All parameters are stored as XOR encrypted strings. The following table lists the purpose of the parameters along with the value from the examined sample. The full meaning of the parameters will become clear when discussing the individual parts of the DGA:
variable | value | purpose |
---|---|---|
seed_constant | 42 | A constant added to the seed. This allows for different sets of generated domains at any given point in time. |
days_period | 16 | For how many days the DGA will produce the same domains. For example, the value 16 means the DGA produces one set of domains for the first 16 days of the month, and a new set for the second half. |
nr_of_domains | 64 | How many different domains the DGA generates before restarting with the first domain. |
third_lvl_min_len | 8 | How long the third level domain is at the least. |
third_lvl_max_len | 15 | How long the third level domain is at most. |
The DGA
Random Number Generator
The malware uses msvcrt’s implementation of rand — a linear congruential pseudo-random number generator with multiplier 214013 and increment 2531011. The code is inlined — meaning each call to rand amounts about six lines of assembly:
100066CC mov ecx, [esi]
100066CE imul ecx, 343FDh
100066D4 add ecx, 269EC3h
100066DA mov [esi], ecx
...
100066E1 shr ecx, 10h
100066E4 and ecx, 7FFFh
In many cases the removal of the low order bytes and clipping to RAND_INT is optimized away by the compiler. For example:
100066CC mov ecx, [esi]
100066CE imul ecx, 343FDh
100066D4 add ecx, 269EC3h
100066DA mov [esi], ecx
...
100066E1 test ecx, 1000000h
In contrast to the famous Conficker.B, the rand function is used correctly and all random aspects of the DGA are truly pseudo-random.
Seed
The random number generator is seeded with the current date and a hardcoded constant:
10008625 call ds:GetLocalTime ; kernel32.GetLocalTime
1000862B movzx eax, [esp+60h+day]
10008630 xor edx, edx
10008632 div [esp+60h+days_period] ; is 0x10
10008636 mov [esp+60h+domain_counter], 0
1000863E mov edx, eax
10008640 movzx eax, [esp+60h+month]
10008645 imul edx, 100
10008648 add edx, eax
1000864A movzx eax, [esp+60h+year]
1000864F imul edx, 10000
10008655 add edx, [esp+60h+seed_constant] ; is 0x2A
10008659 add eax, edx
which calculates:
$$ \text{seed} = \left( \left\lfloor \frac{day}{\text{days_period}} \right\rfloor \cdot 100 + \text{month} \right)\cdot 10000 + \text{year} + \text{seed_constant} $$
The configurable seed_constant
(42 for all four samples listed in the introduction) allows for different sets of domains at the same point in time. The parameter days_period
controls how many days the DGA will produces the same domains. For the examined sample I got days_period = 16
, meaning the domains will change twice a month.
Third Level Domain Length
Right after the DGA is seeded, the length of the third level domain is determined:
10008666 mov ebx, [esp+60h+third_lvl_max_len]

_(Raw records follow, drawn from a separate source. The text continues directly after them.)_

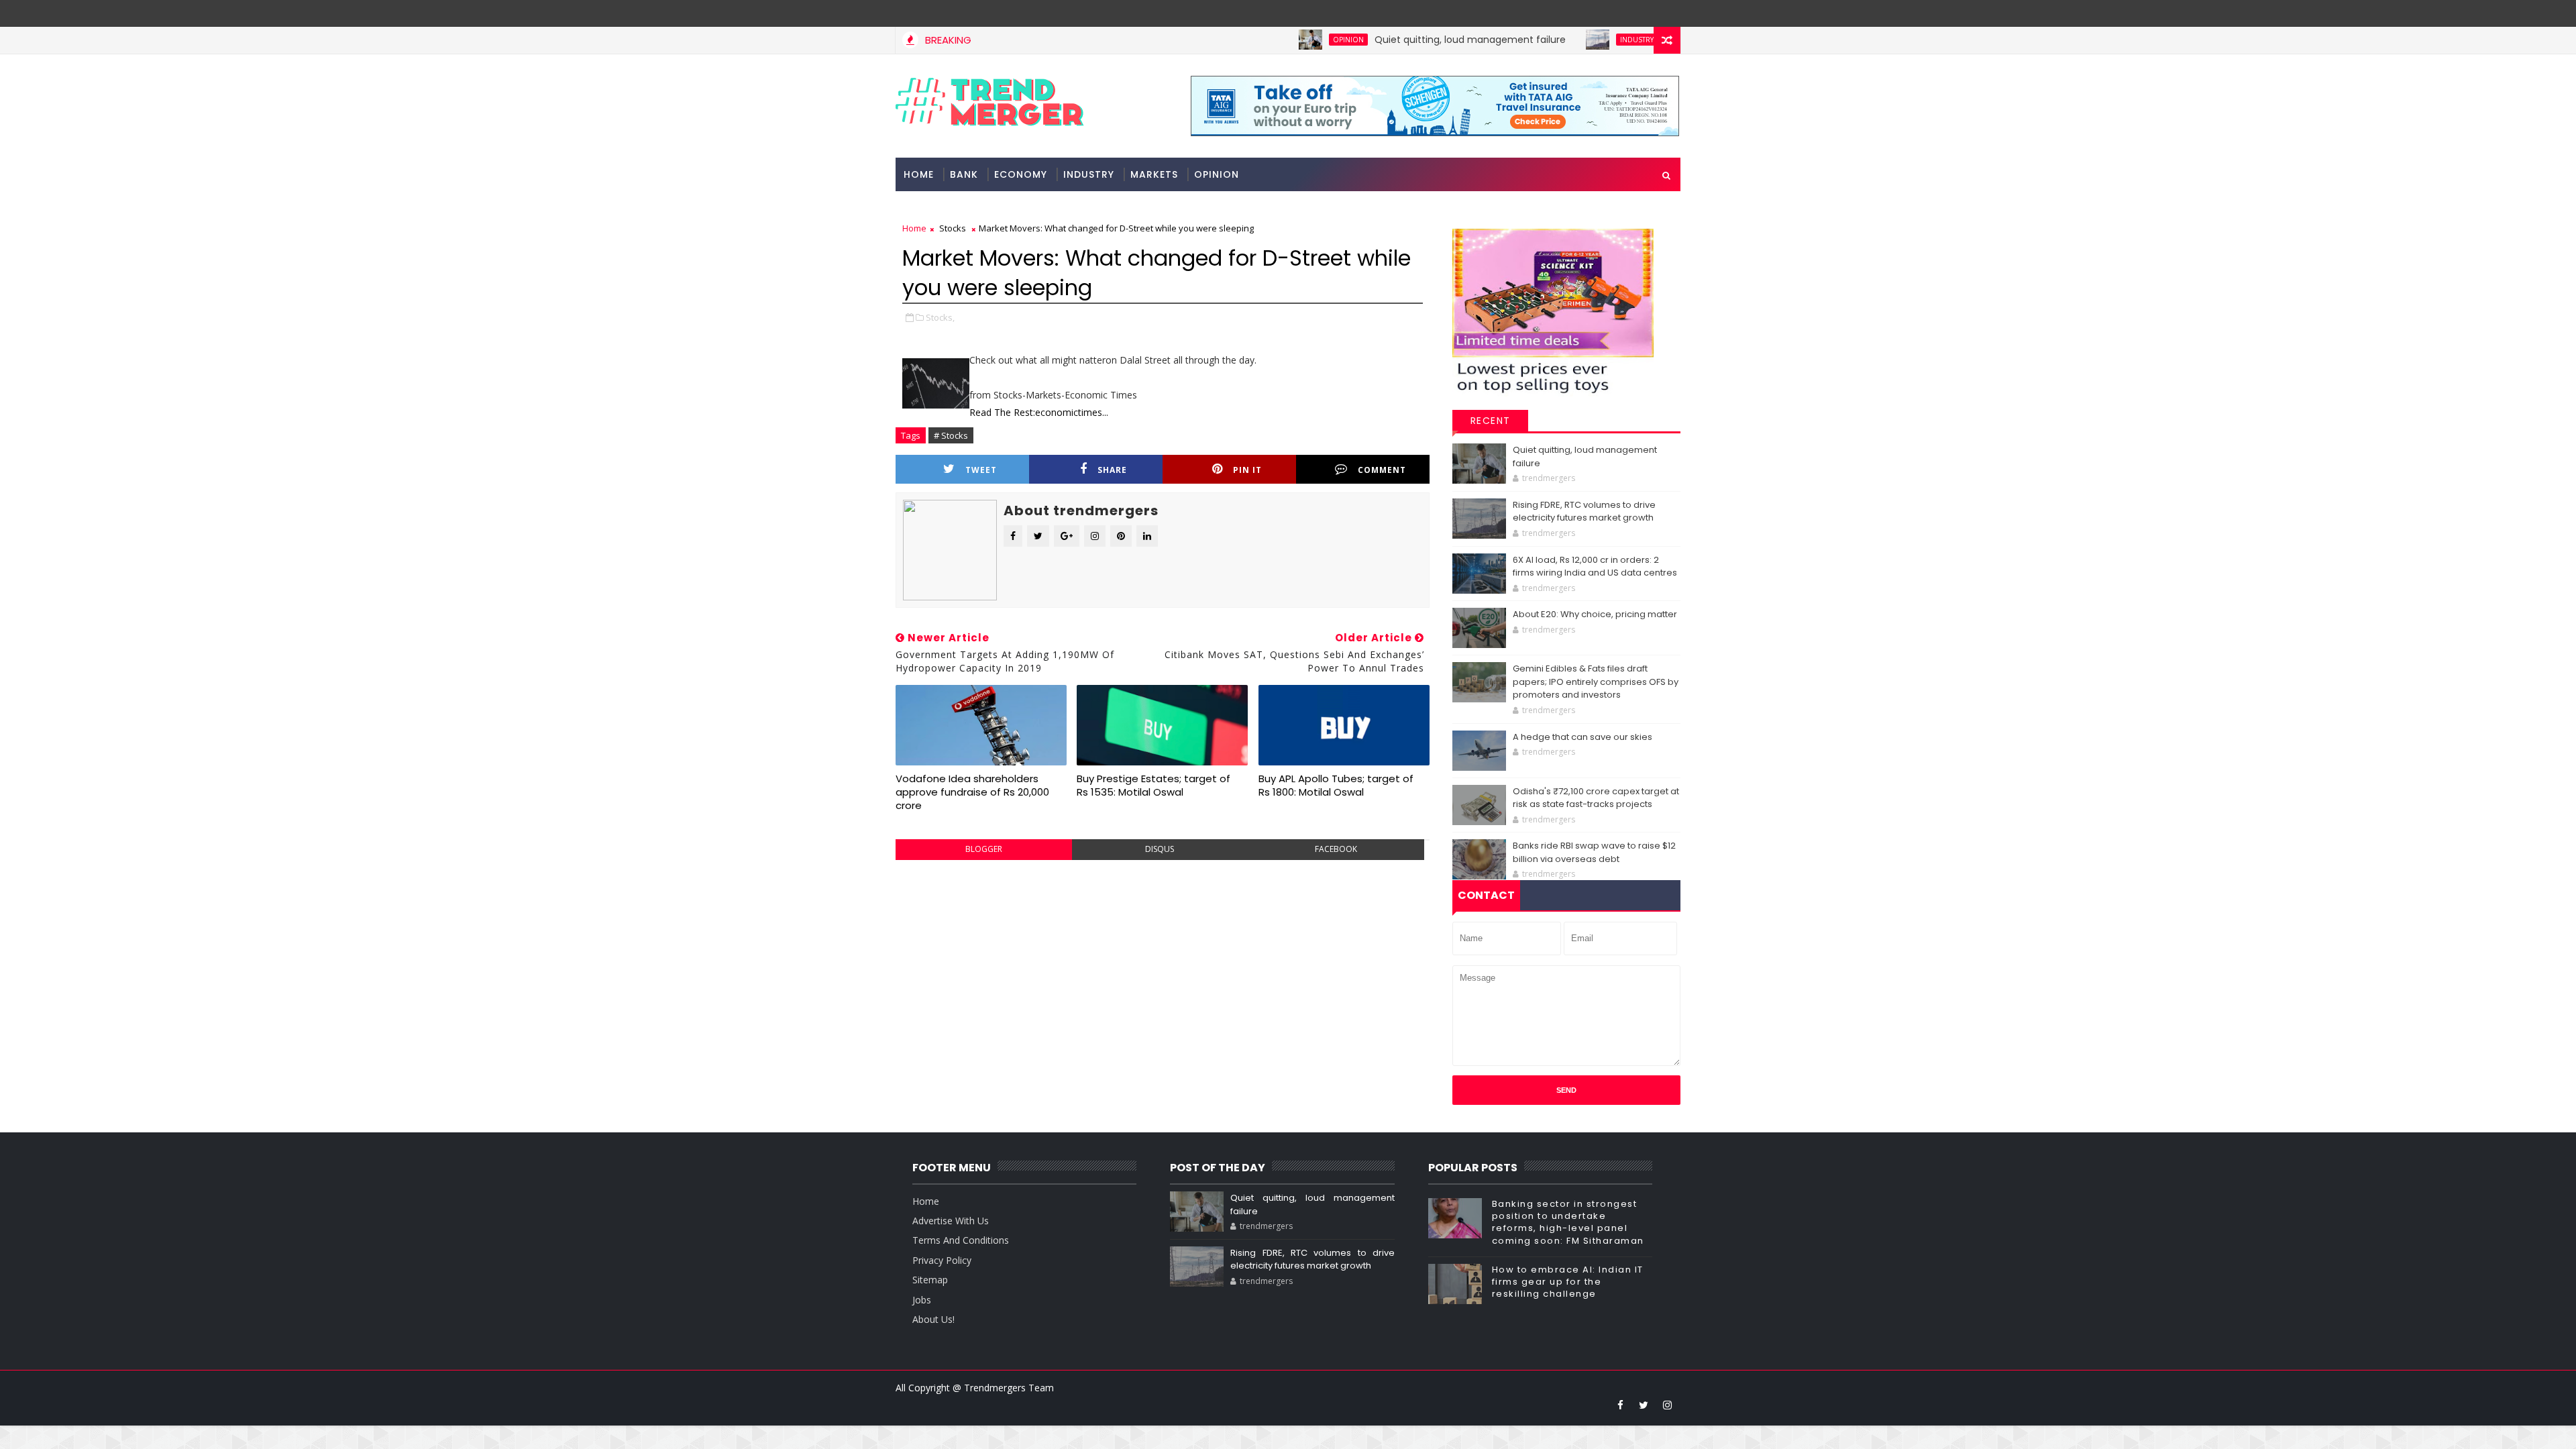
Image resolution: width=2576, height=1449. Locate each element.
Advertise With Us (950, 1220)
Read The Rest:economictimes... (1038, 412)
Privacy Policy (941, 1260)
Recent (1490, 420)
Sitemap (930, 1279)
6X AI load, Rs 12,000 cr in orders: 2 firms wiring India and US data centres (1595, 566)
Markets (1154, 174)
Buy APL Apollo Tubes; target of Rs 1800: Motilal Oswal (1335, 785)
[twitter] (1643, 1405)
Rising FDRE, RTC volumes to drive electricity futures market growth (1584, 511)
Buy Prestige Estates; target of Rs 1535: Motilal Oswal (1153, 785)
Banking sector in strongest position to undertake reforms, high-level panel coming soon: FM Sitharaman (1568, 1222)
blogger (983, 849)
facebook (1336, 849)
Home (919, 174)
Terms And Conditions (960, 1240)
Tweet (981, 470)
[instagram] (1667, 1405)
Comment (1382, 470)
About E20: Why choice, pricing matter (1595, 614)
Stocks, (940, 317)
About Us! (933, 1319)
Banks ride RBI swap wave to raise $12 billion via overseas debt (1594, 852)
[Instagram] (1643, 13)
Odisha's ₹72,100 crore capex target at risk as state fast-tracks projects (1596, 798)
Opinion (1292, 39)
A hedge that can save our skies (1582, 737)
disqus (1159, 849)
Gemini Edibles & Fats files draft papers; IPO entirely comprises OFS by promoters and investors (1595, 681)
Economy (1020, 174)
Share (1112, 470)
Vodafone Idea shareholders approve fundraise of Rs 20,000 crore (972, 792)
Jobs (921, 1299)
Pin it (1247, 470)
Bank (964, 174)
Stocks (952, 228)
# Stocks (951, 435)
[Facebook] (1667, 13)
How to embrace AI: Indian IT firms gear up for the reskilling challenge (1568, 1281)
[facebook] (1620, 1405)
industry (1580, 39)
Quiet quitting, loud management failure (1413, 39)
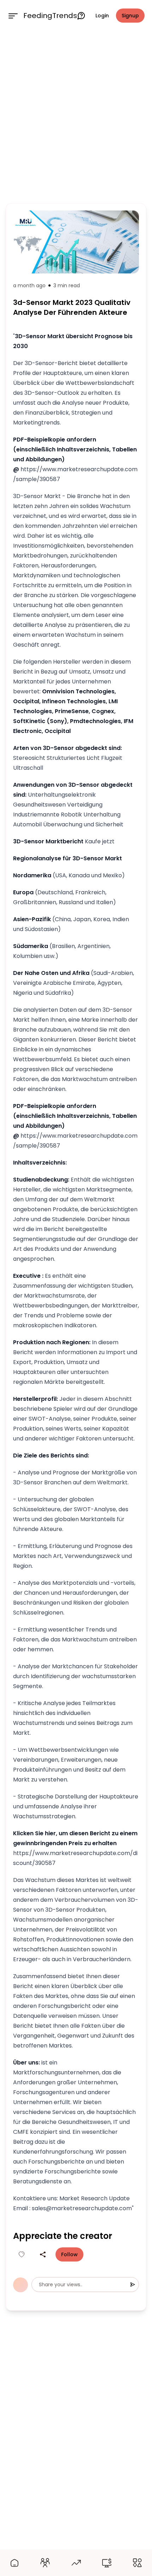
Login (102, 15)
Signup (130, 15)
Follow (69, 2254)
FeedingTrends (50, 16)
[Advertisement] (76, 116)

1000866A sub ebx, [esp+60h+third_lvl_min_len]
1000866E inc ebx
1000866F jmp short loc_10008675
10008671 ; ---------------------------------------------------------------------------
10008671
10008671 loc_10008671: ; CODE XREF: calls_create_next_url+B00j
10008671 mov eax, [esp+60h+rand]
10008675
10008675 loc_10008675: ; CODE XREF: calls_create_next_url+9FFj
10008675 imul eax, 343FDh
1000867B add eax, 269EC3h
10008680 mov [esp+60h+rand], eax
10008684 shr eax, 10h
10008687 and eax, 7FFFh
1000868C xor edx, edx
1000868E div ebx
...
1000869B add edx, [esp+68h+third_lvl_min_len]
1000869F push edx ; third_lvl_len
The above code sets the domain length to a value picked uniformly at random between third_lvl_min_len
and third_lvl_max_len
(including the boundaries):
span = third_lvl_max_len - third_lvl_min_len + 1
third_lvl_len = third_lvl_min_len + r.rand() % span
Generating the Domain
Next follows the core of the DGA algorith: generating the actual domain inside create_domain
. Apart from the domain length, the subroutine also takes a type and the third and top level string as parameters.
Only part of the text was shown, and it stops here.